Dataset records:
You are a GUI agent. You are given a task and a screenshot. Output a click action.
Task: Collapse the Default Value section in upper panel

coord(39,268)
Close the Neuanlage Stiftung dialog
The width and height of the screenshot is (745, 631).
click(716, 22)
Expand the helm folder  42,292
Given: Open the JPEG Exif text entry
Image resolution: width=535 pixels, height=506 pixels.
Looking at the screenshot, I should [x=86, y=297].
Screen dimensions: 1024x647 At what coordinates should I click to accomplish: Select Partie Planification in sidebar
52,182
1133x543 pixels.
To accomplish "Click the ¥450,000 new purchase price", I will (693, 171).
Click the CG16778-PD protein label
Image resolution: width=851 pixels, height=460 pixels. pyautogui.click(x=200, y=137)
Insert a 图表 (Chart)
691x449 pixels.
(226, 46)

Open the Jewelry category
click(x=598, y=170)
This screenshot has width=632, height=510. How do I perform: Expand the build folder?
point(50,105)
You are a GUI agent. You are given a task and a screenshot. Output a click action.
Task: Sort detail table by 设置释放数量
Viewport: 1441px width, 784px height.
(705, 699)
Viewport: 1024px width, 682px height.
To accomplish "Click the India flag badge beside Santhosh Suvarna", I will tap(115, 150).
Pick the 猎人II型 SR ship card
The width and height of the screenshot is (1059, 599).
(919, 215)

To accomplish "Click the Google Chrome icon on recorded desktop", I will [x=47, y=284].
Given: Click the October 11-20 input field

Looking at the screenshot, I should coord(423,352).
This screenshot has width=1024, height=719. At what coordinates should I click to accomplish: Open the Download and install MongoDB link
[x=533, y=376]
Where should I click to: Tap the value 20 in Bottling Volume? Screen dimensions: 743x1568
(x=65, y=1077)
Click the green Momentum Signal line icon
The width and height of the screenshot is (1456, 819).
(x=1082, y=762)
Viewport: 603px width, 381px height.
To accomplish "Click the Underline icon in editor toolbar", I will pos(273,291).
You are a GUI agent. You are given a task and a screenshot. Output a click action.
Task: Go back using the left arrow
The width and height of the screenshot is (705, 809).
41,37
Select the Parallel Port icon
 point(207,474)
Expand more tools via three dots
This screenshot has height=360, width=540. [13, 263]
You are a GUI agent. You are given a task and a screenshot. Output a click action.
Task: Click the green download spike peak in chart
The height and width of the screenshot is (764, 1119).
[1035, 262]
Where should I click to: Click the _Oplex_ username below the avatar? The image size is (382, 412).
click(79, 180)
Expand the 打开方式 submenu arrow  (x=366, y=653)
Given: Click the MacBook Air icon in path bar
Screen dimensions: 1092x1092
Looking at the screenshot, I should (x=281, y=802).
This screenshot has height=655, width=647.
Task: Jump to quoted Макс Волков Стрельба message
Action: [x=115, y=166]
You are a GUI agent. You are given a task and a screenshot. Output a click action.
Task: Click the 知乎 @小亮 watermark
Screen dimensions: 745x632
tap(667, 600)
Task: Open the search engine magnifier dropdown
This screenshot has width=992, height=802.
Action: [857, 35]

YOUR ASSIGNMENT: Which lines above hold the string "arrow"? Show each of them.

EXERCISE RESPONSE:
Task: Go back using the left arrow
Expand the 打开方式 submenu arrow  (x=366, y=653)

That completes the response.